== PASSAGE
Friday, December 21, 2007

Things I never thought I'd be doing...

See, it's weird, me sitting here, writing about brain surgery. Up until three weeks ago, I had never been in a hospital, save after I was born, and then, suddenly, on November 30 I was admitted to one for ten days. You don't really ever predict brain tumors, obviously, and I certainly didn't predict mine. I had had weird symptoms--morning vomiting, headaches, balance issues, exhaustion, weight loss, and a whooshing noise in my right ear--but I didn't really think that any of those problems were a result of a brain tumor, of all things. Then, on that Friday, the doctor told me that I had a "mass" in my brain that was pushing on my ventricles, which were obviously compressed, and that I was lucky to be not only coherent, but also alive. I still don't know what to make of that. I'm glad I was? Yes, yes, I'm glad I was. And am.
====
== EXTRACTED INFORMATION
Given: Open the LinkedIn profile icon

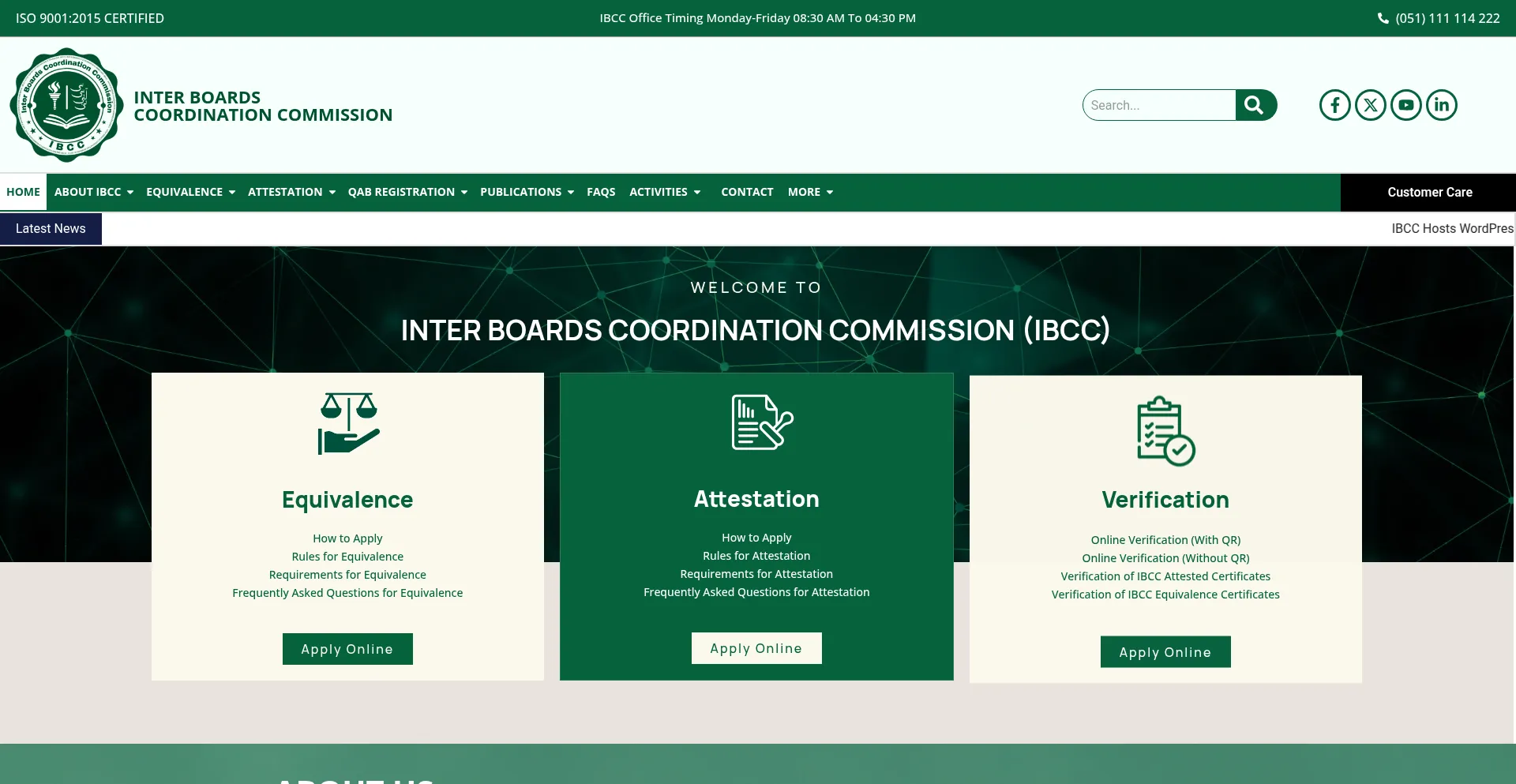Looking at the screenshot, I should (x=1441, y=105).
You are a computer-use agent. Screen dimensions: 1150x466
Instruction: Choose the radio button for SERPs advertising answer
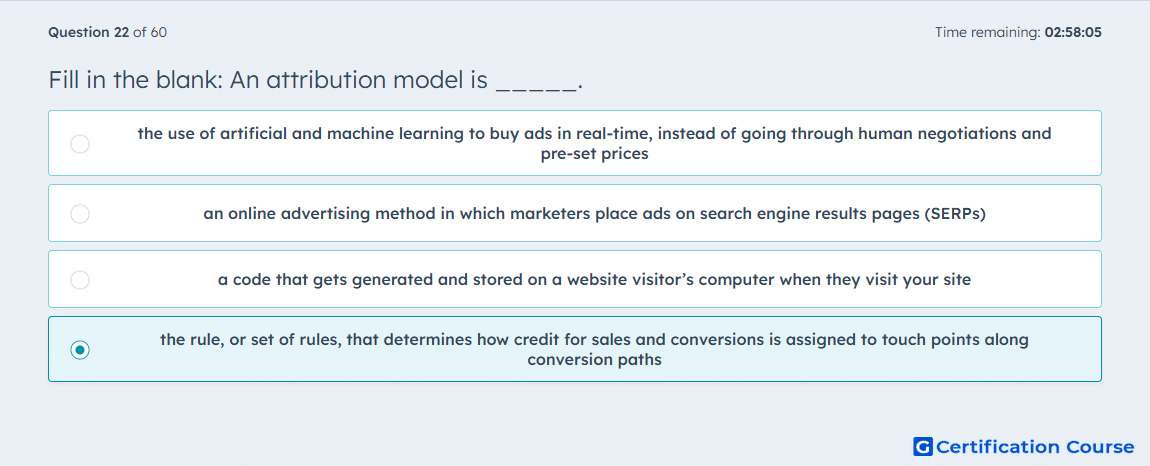(x=80, y=214)
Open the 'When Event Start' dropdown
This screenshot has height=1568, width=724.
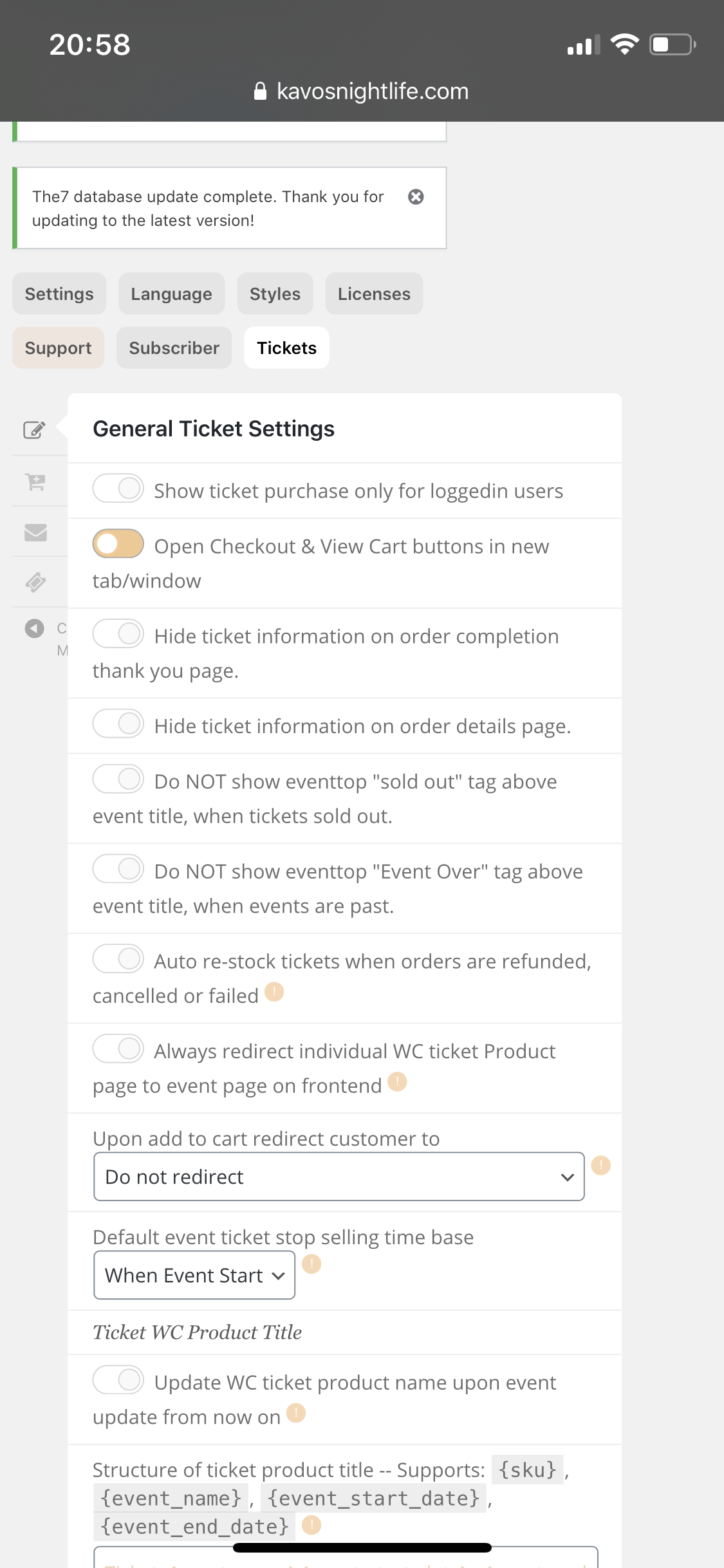click(x=194, y=1275)
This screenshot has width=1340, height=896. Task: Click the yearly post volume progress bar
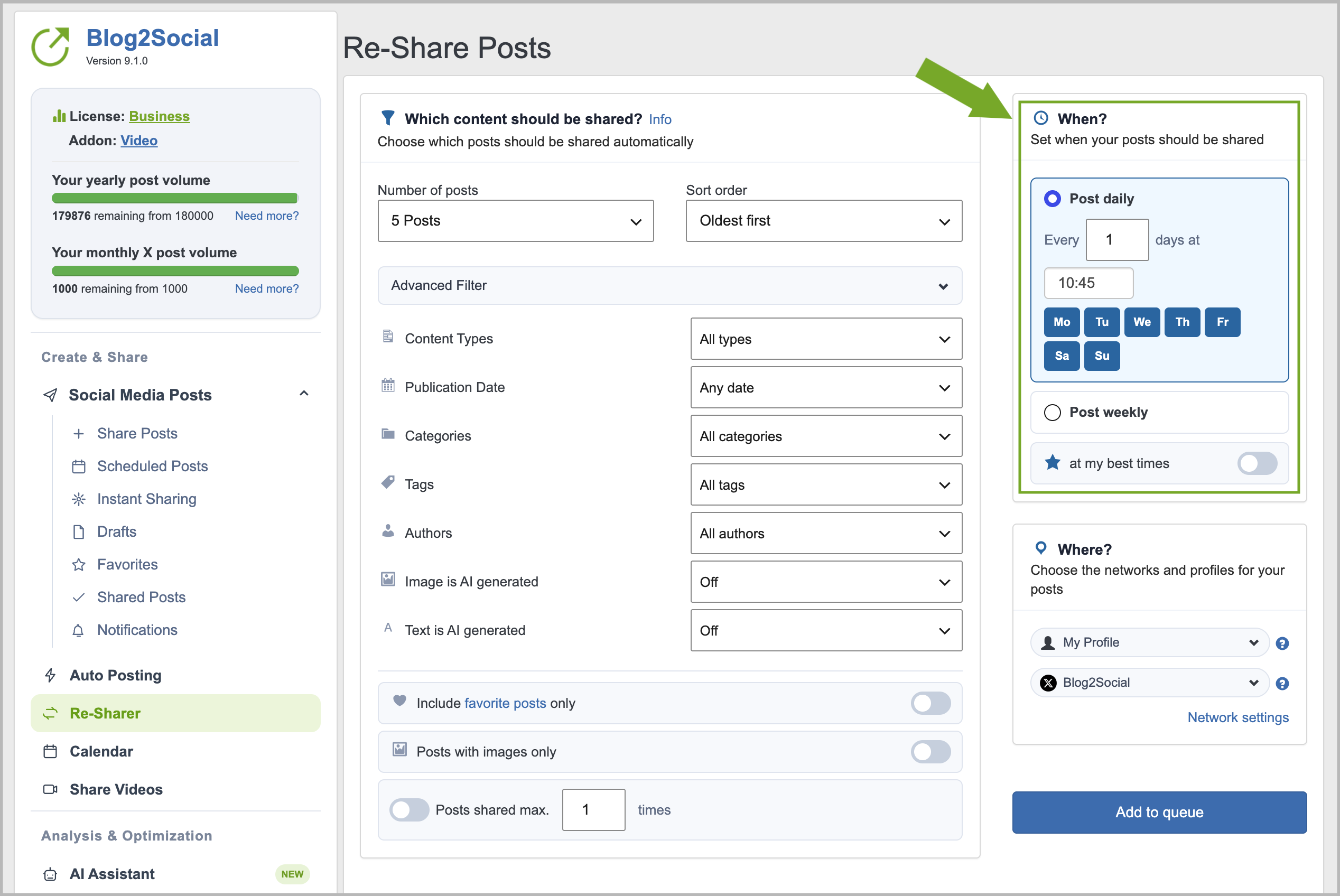pos(175,198)
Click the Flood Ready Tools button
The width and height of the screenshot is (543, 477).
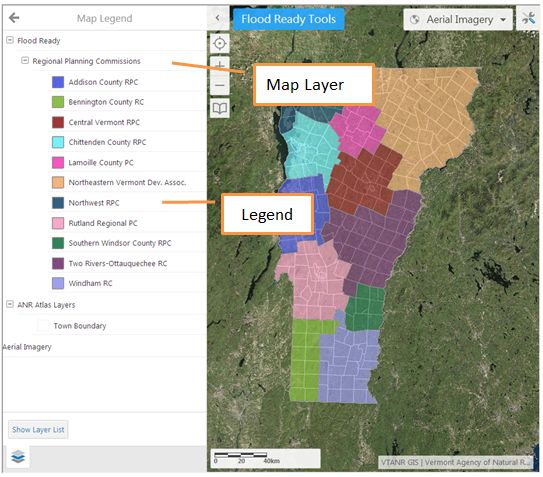click(x=288, y=19)
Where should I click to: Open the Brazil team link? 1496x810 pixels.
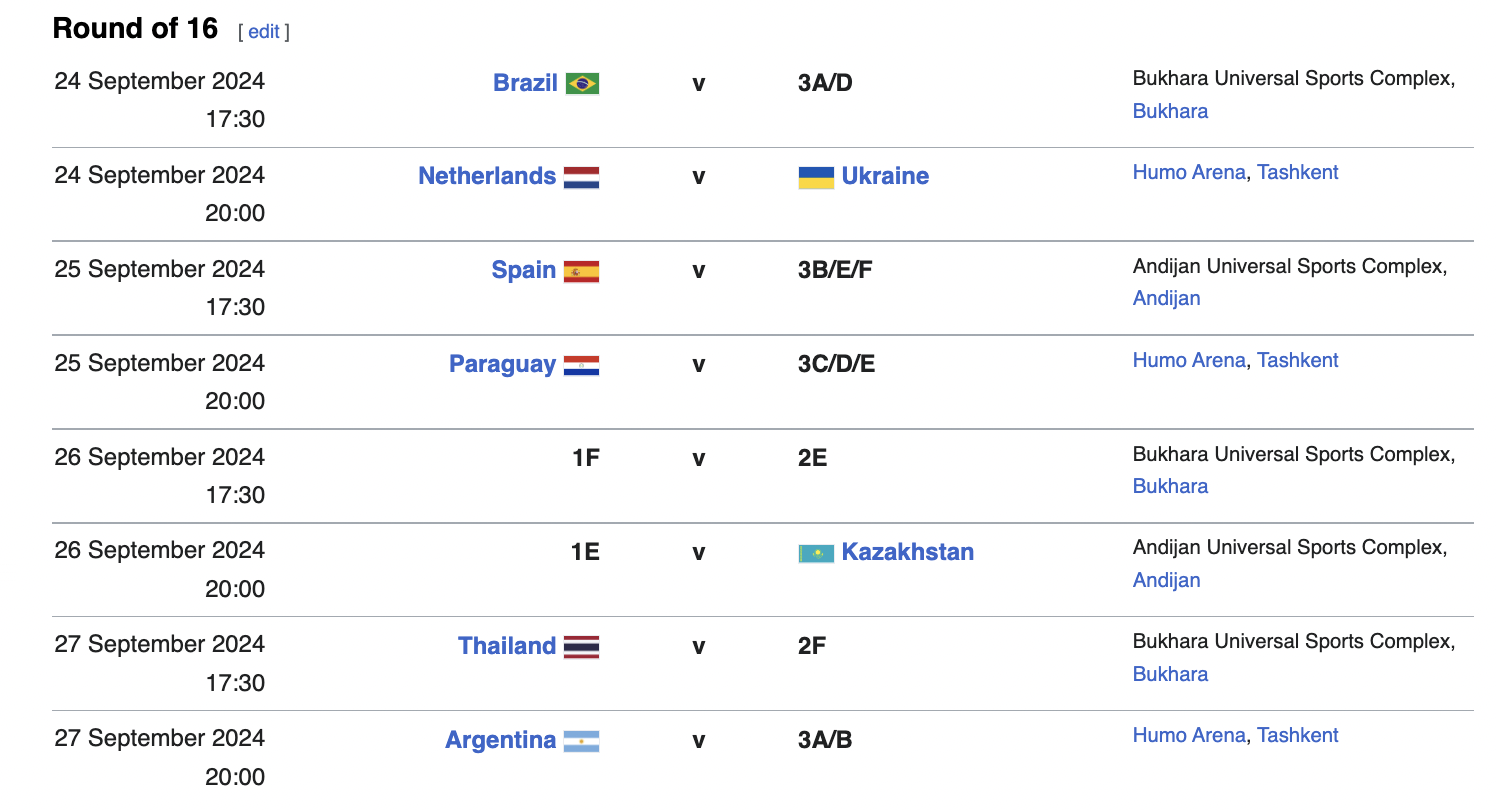pos(525,83)
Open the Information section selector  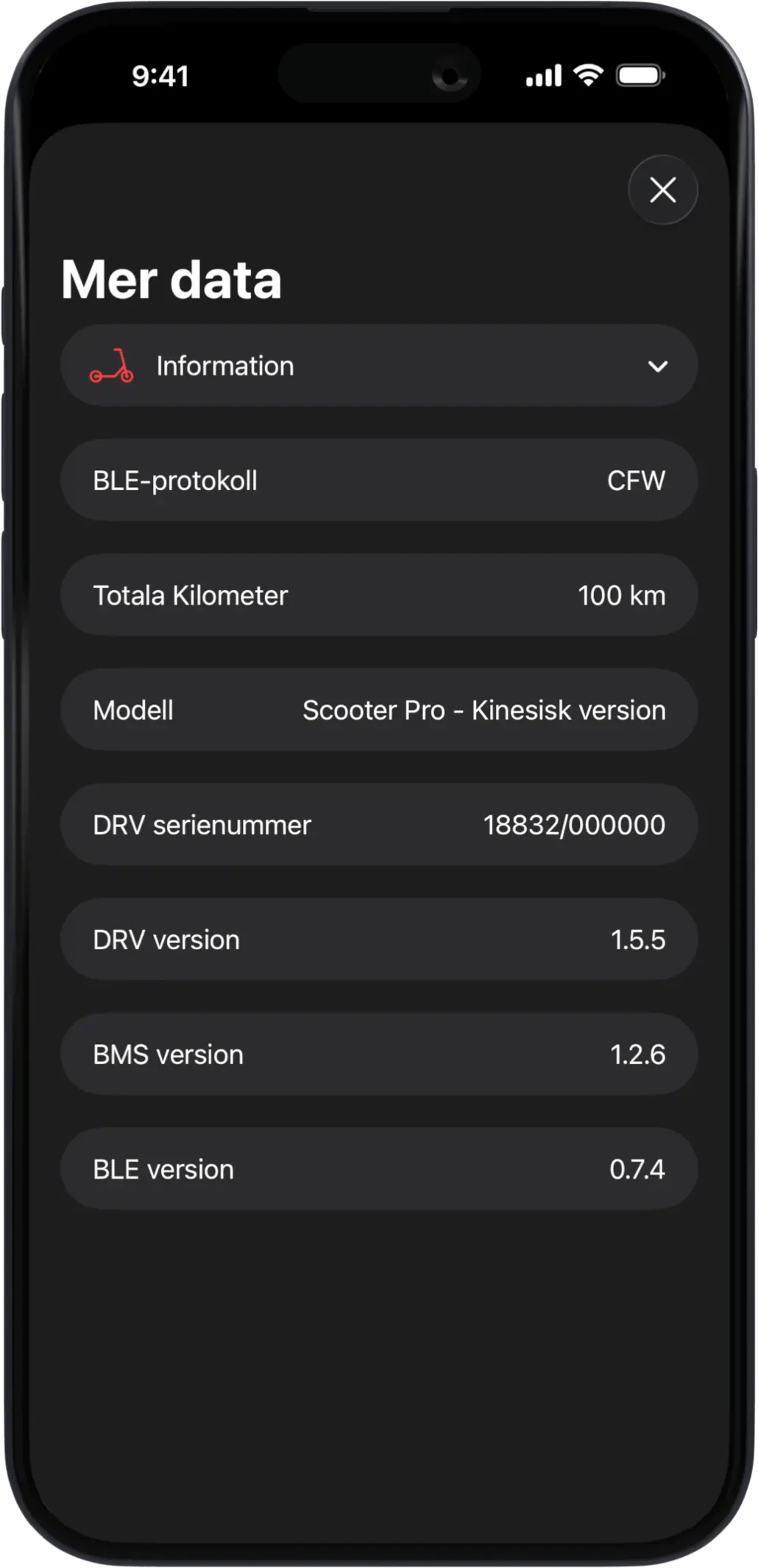coord(378,366)
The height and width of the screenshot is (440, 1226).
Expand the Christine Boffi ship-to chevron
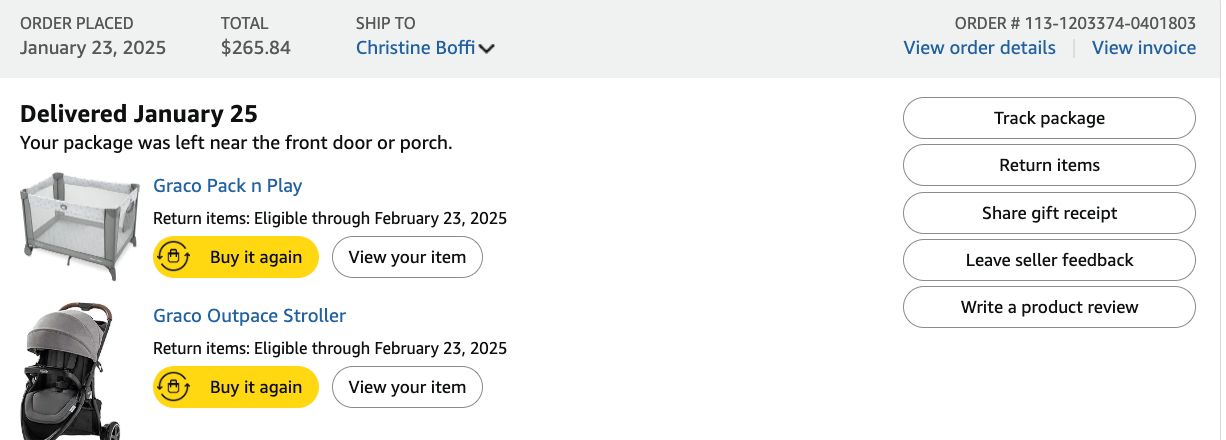tap(487, 48)
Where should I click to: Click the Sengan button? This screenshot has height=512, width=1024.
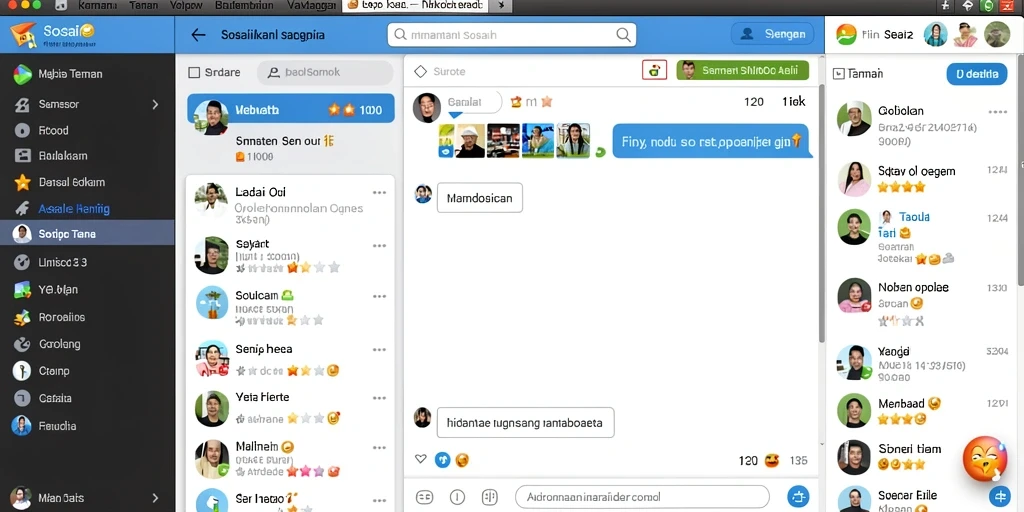tap(773, 34)
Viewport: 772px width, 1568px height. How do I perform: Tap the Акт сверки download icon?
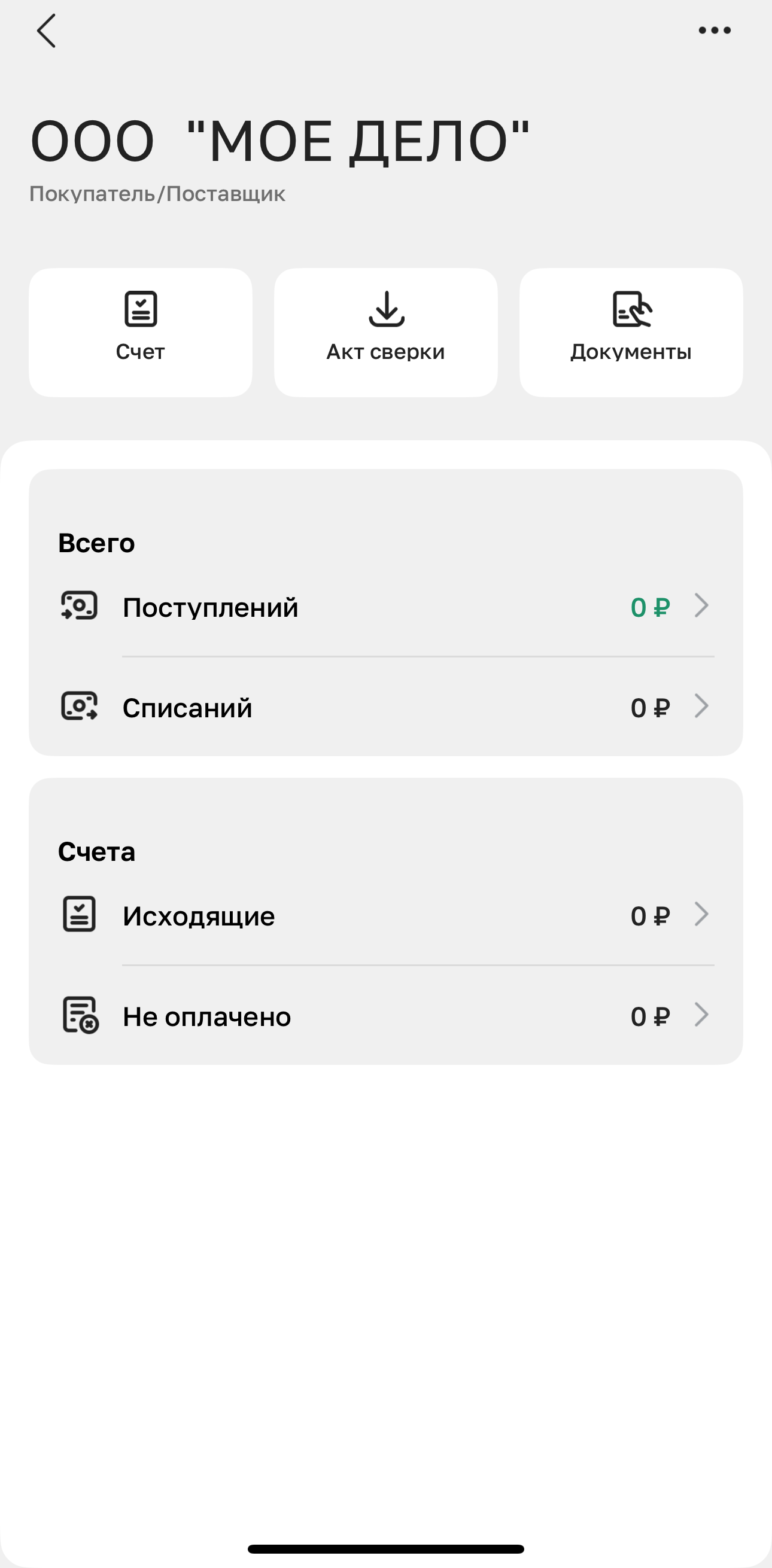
====
- **TASKS FOR THIS EXERCISE**
**1.** Write out the brain tumor post from "Friday, December 21, 2007" to "was. And am.".
**2.** Pick up the brain tumor post after its last sentence and carry it forward.
The listing has no connection to the brain tumor post.

- **RESPONSES PER TASK**
**1.**
Friday, December 21, 2007

Things I never thought I'd be doing...

See, it's weird, me sitting here, writing about brain surgery. Up until three weeks ago, I had never been in a hospital, save after I was born, and then, suddenly, on November 30 I was admitted to one for ten days. You don't really ever predict brain tumors, obviously, and I certainly didn't predict mine. I had had weird symptoms--morning vomiting, headaches, balance issues, exhaustion, weight loss, and a whooshing noise in my right ear--but I didn't really think that any of those problems were a result of a brain tumor, of all things. Then, on that Friday, the doctor told me that I had a "mass" in my brain that was pushing on my ventricles, which were obviously compressed, and that I was lucky to be not only coherent, but also alive. I still don't know what to make of that. I'm glad I was? Yes, yes, I'm glad I was. And am.

**2.**
So they inserted a tube in my brain via a hole in my skull, which drained the excess fluid until they were able to perform the surgery on December 4. The benign tumor was the size of a small, irregularly shaped Clementine, and resided for many years (we don't know how many, but potentially my whole life) on my brain stem. It's 90-95% gone now, thanks to Dr. Cornelius Lam and the rest of the team at the University of Minnesota. They're incredible, wonderful, compassionate surgeons to whom I am forever indebted.

And now here I am. Two and a half weeks post-surgery, typing this post about brain tumors. Moreover, typing this post about brain tumors and me. It still hasn't really hit me. I have a giant scar in the back of my head and my coordination is still a little off, but getting better every day. And I have headaches, different from before the surgery, though those are nothing a little extra-strength Ibuprofen can't handle. Other than that, though, everything's basically the same. I feel better in many ways, but...what? I had brain surgery? It just hasn't sunk in.

This sameness, though, the normalcy of daily life is what I am so thankful for these days. I like normal. I can do normal. I'm removing "boring" from my vocabulary. Boring is good. Boring is regular. And regular is exactly what I want.